Per quanto riguarda, invece, l’individuazione delle caratteristiche ottimali del microbiota da trapiantare un grande aiuto può venire dall’intelligenza artificiale.

“La prospettiva futura è quella di ottimizzare – conclude il Prof. Di Cesare Mannelli – la procedura del trapianto in base al problema che deve essere affrontato e, quindi, mirare ad una terapia cucita su misura per ciascuna patologia e per ogni paziente. Oggi, grazie all’intelligenza artificiale è possibile predire con accuratezza la composizione del microbiota del ricevente dopo il trapianto. Questo nuovo strumento potrebbe portare all’identificazione di ‘super-donatori’ da cui partire per massimizzare la riuscita dell’intervento, la quale è strettamente correlata alla ‘bontà del microbiota’ che attecchisce post-trapianto”.

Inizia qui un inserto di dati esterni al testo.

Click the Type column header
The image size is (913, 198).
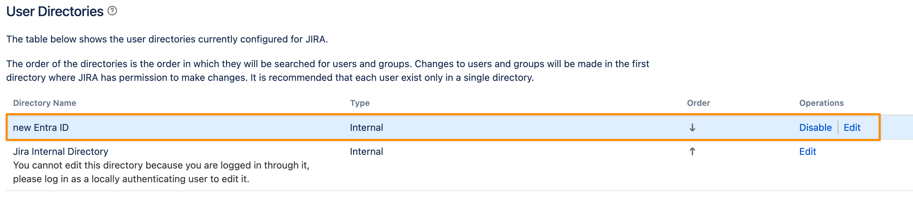click(x=359, y=103)
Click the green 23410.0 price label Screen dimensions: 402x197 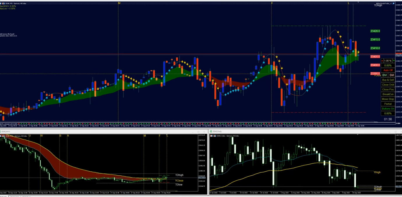375,48
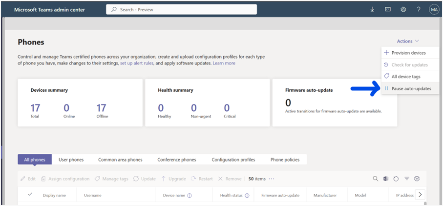Open the MA account profile avatar
Viewport: 443px width, 206px height.
pyautogui.click(x=434, y=9)
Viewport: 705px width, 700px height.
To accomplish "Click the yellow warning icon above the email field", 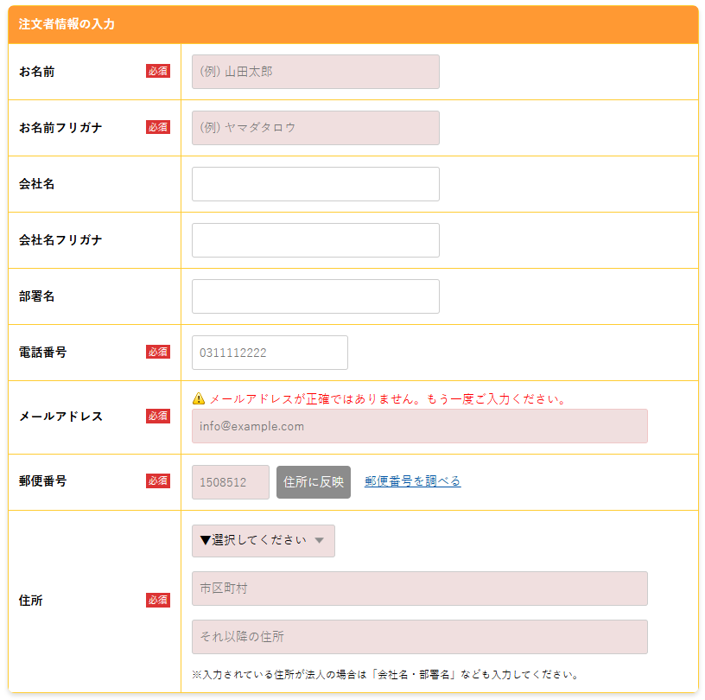I will pyautogui.click(x=199, y=399).
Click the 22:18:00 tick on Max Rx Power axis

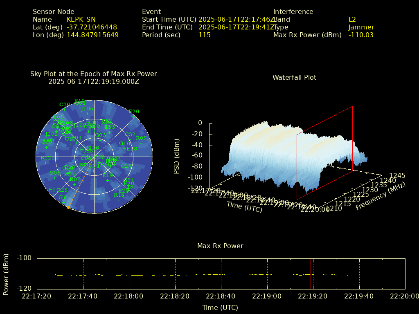[x=129, y=296]
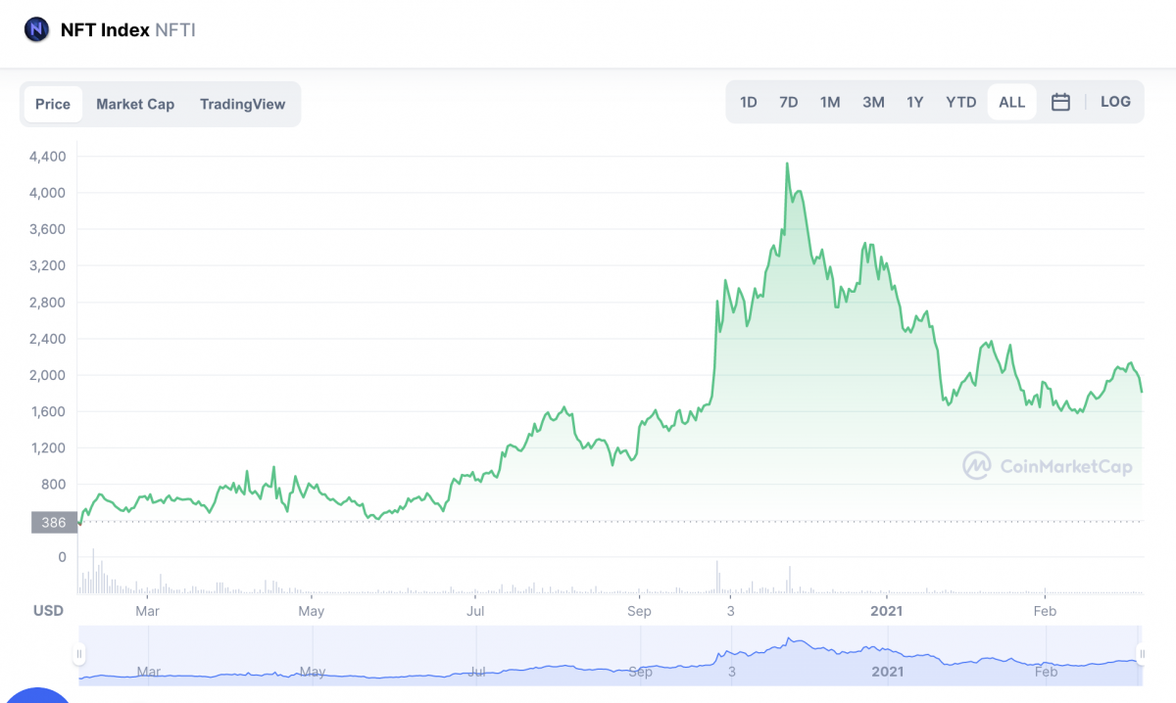The image size is (1176, 703).
Task: Click the NFT Index title text
Action: 105,29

Man mano che aumenterà la comprensione di questi aspetti, sarà possibile ottenere procedure maggiormente standardizzate ed efficaci, che consentiranno di conseguire una minore variabilità nella risposta dei pazienti e di allargare l’uso del trapianto fecale oltre quello attuale, che oggi è considerato – è importante ricordarlo – una procedura sicura e ben tollerata.